◆ PROBLEM REQUIREMENTS: Beginning with the line that contains "This screenshot has width=772, height=556." in the material below, print each line exactly until the line that contains "Given: Expand additional" has been printed, then stop.

◆ MATERIAL PROVIDED:
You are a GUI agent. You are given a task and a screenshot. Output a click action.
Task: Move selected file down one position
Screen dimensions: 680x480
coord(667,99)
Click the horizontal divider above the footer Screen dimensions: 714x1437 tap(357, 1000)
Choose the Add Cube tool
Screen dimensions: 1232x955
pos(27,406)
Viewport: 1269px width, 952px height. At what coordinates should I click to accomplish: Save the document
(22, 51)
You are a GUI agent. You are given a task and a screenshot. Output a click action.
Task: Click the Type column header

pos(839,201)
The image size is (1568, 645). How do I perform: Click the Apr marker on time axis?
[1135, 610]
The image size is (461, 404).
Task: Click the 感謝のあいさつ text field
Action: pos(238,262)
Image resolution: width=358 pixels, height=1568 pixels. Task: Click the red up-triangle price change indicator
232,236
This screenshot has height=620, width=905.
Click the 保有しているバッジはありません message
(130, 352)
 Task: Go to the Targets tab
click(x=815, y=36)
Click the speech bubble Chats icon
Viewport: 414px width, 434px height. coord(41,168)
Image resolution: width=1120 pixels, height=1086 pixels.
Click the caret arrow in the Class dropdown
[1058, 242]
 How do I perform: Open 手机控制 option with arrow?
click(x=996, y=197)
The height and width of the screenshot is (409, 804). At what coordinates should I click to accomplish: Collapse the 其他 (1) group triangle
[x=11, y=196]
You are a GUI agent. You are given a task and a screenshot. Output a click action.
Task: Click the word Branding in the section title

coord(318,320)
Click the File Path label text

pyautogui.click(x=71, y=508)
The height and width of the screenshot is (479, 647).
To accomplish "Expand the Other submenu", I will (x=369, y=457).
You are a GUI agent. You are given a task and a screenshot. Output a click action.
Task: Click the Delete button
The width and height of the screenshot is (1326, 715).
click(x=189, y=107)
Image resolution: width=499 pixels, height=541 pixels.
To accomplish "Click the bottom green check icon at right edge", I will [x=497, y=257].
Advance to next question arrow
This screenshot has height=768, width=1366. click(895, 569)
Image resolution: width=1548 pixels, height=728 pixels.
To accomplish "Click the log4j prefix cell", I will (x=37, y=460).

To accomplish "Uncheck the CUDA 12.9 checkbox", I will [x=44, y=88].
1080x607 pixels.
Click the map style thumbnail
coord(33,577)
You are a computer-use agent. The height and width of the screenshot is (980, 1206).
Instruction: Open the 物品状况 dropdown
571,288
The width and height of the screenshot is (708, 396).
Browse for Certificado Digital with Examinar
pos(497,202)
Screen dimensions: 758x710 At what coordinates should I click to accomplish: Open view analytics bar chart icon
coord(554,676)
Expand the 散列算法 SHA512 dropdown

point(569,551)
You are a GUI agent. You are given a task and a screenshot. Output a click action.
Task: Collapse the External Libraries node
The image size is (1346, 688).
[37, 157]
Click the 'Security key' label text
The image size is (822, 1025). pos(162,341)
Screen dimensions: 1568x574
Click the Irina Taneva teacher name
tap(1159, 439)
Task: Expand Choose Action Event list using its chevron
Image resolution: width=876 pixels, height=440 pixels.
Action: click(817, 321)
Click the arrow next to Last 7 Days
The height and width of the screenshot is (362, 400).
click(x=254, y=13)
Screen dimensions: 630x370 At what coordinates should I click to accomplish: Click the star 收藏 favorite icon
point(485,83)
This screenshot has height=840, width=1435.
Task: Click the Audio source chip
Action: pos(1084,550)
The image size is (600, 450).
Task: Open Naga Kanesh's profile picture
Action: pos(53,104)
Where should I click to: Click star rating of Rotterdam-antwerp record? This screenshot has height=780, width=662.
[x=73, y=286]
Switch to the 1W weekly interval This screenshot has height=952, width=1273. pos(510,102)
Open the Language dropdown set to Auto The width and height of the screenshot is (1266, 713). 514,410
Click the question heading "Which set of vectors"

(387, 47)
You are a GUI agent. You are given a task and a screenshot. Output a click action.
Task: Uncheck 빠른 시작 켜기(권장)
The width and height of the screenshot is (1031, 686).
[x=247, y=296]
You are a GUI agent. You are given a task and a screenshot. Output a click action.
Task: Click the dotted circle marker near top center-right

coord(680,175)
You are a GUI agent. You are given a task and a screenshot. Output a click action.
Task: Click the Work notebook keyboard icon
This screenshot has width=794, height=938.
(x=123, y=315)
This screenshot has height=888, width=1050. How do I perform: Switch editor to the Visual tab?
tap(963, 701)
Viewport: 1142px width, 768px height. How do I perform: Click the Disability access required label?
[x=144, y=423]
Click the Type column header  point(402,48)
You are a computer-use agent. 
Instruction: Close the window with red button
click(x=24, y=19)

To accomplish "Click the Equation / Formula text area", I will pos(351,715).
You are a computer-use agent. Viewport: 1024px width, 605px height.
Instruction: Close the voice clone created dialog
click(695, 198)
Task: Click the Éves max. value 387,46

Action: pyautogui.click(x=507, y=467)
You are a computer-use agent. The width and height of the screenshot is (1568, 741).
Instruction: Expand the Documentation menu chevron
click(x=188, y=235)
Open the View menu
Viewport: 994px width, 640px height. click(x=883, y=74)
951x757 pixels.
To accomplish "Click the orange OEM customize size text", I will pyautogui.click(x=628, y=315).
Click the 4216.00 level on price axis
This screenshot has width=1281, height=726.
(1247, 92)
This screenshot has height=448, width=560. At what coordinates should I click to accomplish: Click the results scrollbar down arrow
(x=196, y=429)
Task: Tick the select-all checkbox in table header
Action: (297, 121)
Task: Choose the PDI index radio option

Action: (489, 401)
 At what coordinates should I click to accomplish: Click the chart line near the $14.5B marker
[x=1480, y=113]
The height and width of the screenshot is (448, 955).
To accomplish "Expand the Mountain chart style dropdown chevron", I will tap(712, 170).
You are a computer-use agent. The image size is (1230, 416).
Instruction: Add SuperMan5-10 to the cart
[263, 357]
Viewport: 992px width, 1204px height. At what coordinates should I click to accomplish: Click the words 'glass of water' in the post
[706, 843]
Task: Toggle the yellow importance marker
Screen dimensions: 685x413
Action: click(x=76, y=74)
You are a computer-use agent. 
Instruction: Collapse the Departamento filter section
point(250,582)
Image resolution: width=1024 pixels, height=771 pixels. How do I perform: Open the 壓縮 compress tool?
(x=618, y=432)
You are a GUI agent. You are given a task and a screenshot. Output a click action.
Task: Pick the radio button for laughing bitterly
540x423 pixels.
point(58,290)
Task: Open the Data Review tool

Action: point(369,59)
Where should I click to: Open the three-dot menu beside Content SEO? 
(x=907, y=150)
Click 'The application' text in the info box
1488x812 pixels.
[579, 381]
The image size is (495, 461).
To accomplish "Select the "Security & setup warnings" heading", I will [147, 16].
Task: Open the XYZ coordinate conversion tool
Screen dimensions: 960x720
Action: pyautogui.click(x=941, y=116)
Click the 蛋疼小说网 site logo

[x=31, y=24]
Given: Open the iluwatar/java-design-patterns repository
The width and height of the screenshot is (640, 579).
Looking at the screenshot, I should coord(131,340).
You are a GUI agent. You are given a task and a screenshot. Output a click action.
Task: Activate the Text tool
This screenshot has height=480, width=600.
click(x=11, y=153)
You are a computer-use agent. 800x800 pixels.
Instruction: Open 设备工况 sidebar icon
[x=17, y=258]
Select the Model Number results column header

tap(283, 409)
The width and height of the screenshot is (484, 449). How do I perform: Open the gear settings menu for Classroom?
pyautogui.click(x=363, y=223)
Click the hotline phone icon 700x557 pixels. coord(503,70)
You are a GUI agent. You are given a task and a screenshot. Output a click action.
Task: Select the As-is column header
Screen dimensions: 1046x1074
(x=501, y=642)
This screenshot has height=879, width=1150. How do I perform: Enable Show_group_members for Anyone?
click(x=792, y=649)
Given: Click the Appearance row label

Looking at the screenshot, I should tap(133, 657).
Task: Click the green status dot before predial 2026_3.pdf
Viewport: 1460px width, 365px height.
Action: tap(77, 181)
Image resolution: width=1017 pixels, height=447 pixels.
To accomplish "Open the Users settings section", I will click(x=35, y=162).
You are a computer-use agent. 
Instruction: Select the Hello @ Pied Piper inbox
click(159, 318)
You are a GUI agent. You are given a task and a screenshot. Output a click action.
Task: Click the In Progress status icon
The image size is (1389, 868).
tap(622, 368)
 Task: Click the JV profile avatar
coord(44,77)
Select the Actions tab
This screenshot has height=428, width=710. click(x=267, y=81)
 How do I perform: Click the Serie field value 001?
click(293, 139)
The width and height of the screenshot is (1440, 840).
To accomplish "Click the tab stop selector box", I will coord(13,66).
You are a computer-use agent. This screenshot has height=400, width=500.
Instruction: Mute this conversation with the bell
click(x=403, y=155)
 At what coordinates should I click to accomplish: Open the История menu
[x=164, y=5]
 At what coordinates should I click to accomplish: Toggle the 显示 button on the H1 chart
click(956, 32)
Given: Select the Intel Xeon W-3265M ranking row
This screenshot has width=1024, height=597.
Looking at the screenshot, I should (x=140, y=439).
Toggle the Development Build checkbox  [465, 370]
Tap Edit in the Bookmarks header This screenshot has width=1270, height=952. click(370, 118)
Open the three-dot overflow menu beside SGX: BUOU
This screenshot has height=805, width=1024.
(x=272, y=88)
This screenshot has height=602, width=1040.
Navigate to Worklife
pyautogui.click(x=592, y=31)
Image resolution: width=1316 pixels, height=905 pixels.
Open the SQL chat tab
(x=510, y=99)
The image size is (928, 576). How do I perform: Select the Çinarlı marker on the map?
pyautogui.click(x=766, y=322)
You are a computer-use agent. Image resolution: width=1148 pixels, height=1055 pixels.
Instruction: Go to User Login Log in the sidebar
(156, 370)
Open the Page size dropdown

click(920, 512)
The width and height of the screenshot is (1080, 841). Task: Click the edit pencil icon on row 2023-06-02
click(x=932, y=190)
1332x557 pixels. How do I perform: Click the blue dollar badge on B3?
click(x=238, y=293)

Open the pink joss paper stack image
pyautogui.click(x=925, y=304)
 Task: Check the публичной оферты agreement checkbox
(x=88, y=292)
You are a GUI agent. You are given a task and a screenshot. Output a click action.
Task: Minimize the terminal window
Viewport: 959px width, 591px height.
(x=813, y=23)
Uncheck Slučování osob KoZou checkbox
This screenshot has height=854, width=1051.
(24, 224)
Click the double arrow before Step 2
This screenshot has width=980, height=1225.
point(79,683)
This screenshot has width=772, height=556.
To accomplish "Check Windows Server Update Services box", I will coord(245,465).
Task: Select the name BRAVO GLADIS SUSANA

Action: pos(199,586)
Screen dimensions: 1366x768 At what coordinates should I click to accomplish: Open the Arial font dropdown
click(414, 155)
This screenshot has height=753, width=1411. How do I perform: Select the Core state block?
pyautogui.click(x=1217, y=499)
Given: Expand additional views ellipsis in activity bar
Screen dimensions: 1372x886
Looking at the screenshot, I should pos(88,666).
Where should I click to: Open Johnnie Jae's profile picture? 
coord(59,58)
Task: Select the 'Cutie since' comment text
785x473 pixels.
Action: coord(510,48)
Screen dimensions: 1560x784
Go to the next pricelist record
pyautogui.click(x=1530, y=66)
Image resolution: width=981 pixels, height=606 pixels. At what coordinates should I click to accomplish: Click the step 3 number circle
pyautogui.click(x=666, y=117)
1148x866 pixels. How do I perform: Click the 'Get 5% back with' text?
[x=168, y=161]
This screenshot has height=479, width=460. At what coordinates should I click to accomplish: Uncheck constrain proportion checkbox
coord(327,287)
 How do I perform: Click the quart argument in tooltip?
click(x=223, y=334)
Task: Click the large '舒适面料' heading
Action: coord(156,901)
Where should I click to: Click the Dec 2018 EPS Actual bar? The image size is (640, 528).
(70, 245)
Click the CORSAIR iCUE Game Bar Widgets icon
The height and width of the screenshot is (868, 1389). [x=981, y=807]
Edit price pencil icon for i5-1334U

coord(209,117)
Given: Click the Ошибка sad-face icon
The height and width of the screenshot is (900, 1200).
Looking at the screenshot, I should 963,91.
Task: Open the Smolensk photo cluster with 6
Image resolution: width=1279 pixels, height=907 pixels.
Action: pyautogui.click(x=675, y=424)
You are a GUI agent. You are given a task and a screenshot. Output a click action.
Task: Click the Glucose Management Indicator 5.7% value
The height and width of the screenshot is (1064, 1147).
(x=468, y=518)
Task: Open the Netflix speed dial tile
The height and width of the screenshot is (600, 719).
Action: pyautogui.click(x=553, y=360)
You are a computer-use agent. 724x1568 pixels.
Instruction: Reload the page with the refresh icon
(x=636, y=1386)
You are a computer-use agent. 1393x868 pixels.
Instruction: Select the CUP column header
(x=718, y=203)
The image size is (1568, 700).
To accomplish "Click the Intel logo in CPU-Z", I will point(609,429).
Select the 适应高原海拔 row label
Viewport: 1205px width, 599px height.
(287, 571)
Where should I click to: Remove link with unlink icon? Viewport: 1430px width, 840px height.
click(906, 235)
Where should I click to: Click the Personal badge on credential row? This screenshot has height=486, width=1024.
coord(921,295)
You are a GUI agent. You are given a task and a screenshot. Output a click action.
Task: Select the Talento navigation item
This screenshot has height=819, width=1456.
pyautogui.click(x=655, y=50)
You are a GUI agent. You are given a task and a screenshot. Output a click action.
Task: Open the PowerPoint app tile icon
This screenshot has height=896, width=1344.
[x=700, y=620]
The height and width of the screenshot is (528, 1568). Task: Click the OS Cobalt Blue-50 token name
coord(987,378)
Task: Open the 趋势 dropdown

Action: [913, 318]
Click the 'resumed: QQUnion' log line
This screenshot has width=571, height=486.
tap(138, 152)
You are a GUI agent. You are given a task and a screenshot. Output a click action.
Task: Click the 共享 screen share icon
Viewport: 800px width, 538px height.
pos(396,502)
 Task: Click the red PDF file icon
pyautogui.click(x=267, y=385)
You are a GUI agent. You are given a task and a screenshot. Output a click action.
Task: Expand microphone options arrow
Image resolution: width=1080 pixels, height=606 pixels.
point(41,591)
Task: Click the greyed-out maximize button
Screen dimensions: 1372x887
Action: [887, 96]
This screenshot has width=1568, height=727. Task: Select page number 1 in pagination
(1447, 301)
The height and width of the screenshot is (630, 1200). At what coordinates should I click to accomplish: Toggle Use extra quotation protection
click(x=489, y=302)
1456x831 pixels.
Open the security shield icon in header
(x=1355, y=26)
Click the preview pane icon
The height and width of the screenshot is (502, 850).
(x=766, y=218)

◆ EXPECTED ANSWER:
This screenshot has width=772, height=556.
To accomplish "Check Windows Server Update Services box", I will coord(245,465).
Task: Select the name BRAVO GLADIS SUSANA

Action: pos(199,586)
Screen dimensions: 1366x768 At what coordinates should I click to accomplish: Open the Arial font dropdown
click(414, 155)
This screenshot has height=753, width=1411. How do I perform: Select the Core state block?
pyautogui.click(x=1217, y=499)
Given: Expand additional views ellipsis in activity bar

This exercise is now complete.